(Supplied entries Opens)

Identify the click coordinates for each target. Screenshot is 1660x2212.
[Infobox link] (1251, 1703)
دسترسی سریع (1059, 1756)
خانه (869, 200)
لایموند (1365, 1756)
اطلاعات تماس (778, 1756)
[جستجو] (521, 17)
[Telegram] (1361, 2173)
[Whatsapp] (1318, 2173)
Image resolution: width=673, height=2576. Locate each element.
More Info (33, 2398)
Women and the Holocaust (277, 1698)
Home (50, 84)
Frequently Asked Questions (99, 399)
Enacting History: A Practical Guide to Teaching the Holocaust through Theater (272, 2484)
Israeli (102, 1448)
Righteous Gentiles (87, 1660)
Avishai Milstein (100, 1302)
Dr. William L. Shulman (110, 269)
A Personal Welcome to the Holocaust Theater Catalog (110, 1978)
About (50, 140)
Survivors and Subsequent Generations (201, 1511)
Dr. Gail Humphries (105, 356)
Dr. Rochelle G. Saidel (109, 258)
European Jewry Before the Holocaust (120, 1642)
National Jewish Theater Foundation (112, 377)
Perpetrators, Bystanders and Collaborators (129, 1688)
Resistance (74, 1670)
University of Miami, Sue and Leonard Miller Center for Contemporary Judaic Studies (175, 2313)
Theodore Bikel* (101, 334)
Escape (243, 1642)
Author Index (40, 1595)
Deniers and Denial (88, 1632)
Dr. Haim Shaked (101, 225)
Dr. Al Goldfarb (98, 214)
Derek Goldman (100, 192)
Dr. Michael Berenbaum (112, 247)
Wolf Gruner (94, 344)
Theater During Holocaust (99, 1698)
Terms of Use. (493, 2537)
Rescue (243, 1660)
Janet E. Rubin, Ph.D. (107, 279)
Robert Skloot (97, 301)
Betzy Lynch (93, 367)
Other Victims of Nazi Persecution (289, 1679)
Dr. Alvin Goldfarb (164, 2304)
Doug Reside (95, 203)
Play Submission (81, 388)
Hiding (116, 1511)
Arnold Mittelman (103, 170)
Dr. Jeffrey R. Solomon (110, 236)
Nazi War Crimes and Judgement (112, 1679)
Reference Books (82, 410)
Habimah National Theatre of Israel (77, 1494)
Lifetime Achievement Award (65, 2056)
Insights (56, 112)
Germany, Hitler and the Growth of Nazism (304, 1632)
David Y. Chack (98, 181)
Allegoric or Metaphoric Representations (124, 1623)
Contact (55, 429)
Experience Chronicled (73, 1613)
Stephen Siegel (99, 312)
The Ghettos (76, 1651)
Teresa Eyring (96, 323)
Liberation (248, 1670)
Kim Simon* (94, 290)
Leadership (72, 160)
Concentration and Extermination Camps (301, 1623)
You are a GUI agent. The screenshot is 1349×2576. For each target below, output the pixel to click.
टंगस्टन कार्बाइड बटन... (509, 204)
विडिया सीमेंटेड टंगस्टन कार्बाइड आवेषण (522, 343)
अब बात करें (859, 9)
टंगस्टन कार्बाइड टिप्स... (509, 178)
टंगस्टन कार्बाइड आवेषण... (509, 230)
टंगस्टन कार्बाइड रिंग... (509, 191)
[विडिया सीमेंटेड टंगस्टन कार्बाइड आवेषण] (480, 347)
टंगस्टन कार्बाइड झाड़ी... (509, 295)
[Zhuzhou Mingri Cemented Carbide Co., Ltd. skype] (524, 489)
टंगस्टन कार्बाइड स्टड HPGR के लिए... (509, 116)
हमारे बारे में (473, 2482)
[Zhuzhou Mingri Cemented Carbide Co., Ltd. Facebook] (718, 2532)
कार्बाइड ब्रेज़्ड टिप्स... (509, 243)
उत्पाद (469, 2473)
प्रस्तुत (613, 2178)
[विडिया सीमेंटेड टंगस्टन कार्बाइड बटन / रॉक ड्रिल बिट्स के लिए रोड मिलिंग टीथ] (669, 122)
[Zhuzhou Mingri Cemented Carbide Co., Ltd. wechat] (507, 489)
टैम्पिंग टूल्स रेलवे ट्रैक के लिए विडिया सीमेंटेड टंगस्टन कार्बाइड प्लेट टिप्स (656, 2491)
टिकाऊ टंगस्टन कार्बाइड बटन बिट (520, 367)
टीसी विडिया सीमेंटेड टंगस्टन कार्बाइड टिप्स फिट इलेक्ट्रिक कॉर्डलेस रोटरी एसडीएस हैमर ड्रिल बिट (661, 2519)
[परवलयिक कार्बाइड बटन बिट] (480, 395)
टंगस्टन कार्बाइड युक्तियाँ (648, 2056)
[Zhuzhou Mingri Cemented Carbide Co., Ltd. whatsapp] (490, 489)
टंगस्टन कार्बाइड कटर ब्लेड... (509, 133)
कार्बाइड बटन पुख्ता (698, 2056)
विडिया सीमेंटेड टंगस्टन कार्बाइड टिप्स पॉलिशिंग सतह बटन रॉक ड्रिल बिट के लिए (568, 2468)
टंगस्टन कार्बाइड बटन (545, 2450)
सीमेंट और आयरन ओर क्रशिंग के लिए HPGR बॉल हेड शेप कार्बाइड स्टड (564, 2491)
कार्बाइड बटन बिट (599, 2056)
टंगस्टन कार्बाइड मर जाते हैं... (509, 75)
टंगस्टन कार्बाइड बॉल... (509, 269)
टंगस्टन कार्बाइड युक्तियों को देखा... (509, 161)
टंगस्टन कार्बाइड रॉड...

(Supplied entries Closes)

## What to produce
Each record above needs to be written out exactly, with nothing left out.

## Answer to this task
Identify the click coordinates for each target. Screenshot is 1660x2212.
[Infobox link] (1251, 1703)
دسترسی سریع (1059, 1756)
خانه (869, 200)
لایموند (1365, 1756)
اطلاعات تماس (778, 1756)
[جستجو] (521, 17)
[Telegram] (1361, 2173)
[Whatsapp] (1318, 2173)
Image resolution: width=673, height=2576. Locate each element.
More Info (33, 2398)
Women and the Holocaust (277, 1698)
Home (50, 84)
Frequently Asked Questions (99, 399)
Enacting History: A Practical Guide to Teaching the Holocaust through Theater (272, 2484)
Israeli (102, 1448)
Righteous Gentiles (87, 1660)
Avishai Milstein (100, 1302)
Dr. William L. Shulman (110, 269)
A Personal Welcome to the Holocaust Theater Catalog (110, 1978)
About (50, 140)
Survivors and Subsequent Generations (201, 1511)
Dr. Gail Humphries (105, 356)
Dr. Rochelle G. Saidel (109, 258)
European Jewry Before the Holocaust (120, 1642)
National Jewish Theater Foundation (112, 377)
Perpetrators, Bystanders and Collaborators (129, 1688)
Resistance (74, 1670)
University of Miami, Sue and Leonard Miller Center for Contemporary Judaic Studies (175, 2313)
Theodore Bikel* (101, 334)
Escape (243, 1642)
Author Index (40, 1595)
Deniers and Denial (88, 1632)
Dr. Haim Shaked (101, 225)
Dr. Al Goldfarb (98, 214)
Derek Goldman (100, 192)
Dr. Michael Berenbaum (112, 247)
Wolf Gruner (94, 344)
Theater During Holocaust (99, 1698)
Terms of Use. (493, 2537)
Rescue (243, 1660)
Janet E. Rubin, Ph.D. (107, 279)
Robert Skloot (97, 301)
Betzy Lynch (93, 367)
Other Victims of Nazi Persecution (289, 1679)
Dr. Alvin Goldfarb (164, 2304)
Doug Reside (95, 203)
Play Submission (81, 388)
Hiding (116, 1511)
Arnold Mittelman (103, 170)
Dr. Jeffrey R. Solomon (110, 236)
Nazi War Crimes and Judgement (112, 1679)
Reference Books (82, 410)
Habimah National Theatre of Israel (77, 1494)
Lifetime Achievement Award (65, 2056)
Insights (56, 112)
Germany, Hitler and the Growth of Nazism (304, 1632)
David Y. Chack (98, 181)
Allegoric or Metaphoric Representations (124, 1623)
Contact (55, 429)
Experience Chronicled (73, 1613)
Stephen Siegel (99, 312)
The Ghettos (76, 1651)
Teresa Eyring (96, 323)
Liberation (248, 1670)
Kim Simon* (94, 290)
Leadership (72, 160)
Concentration and Extermination Camps (301, 1623)
You are a GUI agent. The screenshot is 1349×2576. For each target below, output the pixel to click.
टंगस्टन कार्बाइड बटन... (509, 204)
विडिया सीमेंटेड टंगस्टन कार्बाइड आवेषण (522, 343)
अब बात करें (859, 9)
टंगस्टन कार्बाइड टिप्स... (509, 178)
टंगस्टन कार्बाइड आवेषण... (509, 230)
टंगस्टन कार्बाइड रिंग... (509, 191)
[विडिया सीमेंटेड टंगस्टन कार्बाइड आवेषण] (480, 347)
टंगस्टन कार्बाइड झाड़ी... (509, 295)
[Zhuzhou Mingri Cemented Carbide Co., Ltd. skype] (524, 489)
टंगस्टन कार्बाइड स्टड HPGR के लिए... (509, 116)
हमारे बारे में (473, 2482)
[Zhuzhou Mingri Cemented Carbide Co., Ltd. Facebook] (718, 2532)
कार्बाइड ब्रेज़्ड टिप्स... (509, 243)
उत्पाद (469, 2473)
प्रस्तुत (613, 2178)
[विडिया सीमेंटेड टंगस्टन कार्बाइड बटन / रॉक ड्रिल बिट्स के लिए रोड मिलिंग टीथ] (669, 122)
[Zhuzhou Mingri Cemented Carbide Co., Ltd. wechat] (507, 489)
टैम्पिंग टूल्स रेलवे ट्रैक के लिए विडिया सीमेंटेड टंगस्टन कार्बाइड प्लेट टिप्स (656, 2491)
टिकाऊ टंगस्टन कार्बाइड बटन बिट (520, 367)
टीसी विडिया सीमेंटेड टंगस्टन कार्बाइड टिप्स फिट इलेक्ट्रिक कॉर्डलेस रोटरी एसडीएस हैमर ड्रिल बिट (661, 2519)
[परवलयिक कार्बाइड बटन बिट] (480, 395)
टंगस्टन कार्बाइड युक्तियाँ (648, 2056)
[Zhuzhou Mingri Cemented Carbide Co., Ltd. whatsapp] (490, 489)
टंगस्टन कार्बाइड कटर ब्लेड... (509, 133)
कार्बाइड बटन पुख्ता (698, 2056)
विडिया सीमेंटेड टंगस्टन कार्बाइड टिप्स पॉलिशिंग सतह बटन रॉक ड्रिल बिट के लिए (568, 2468)
टंगस्टन कार्बाइड बटन (545, 2450)
सीमेंट और आयरन ओर क्रशिंग के लिए HPGR बॉल हेड शेप कार्बाइड स्टड (564, 2491)
कार्बाइड बटन बिट (599, 2056)
टंगस्टन कार्बाइड मर जाते हैं... (509, 75)
टंगस्टन कार्बाइड बॉल... (509, 269)
टंगस्टन कार्बाइड युक्तियों को देखा... (509, 161)
टंगस्टन कार्बाइड रॉड...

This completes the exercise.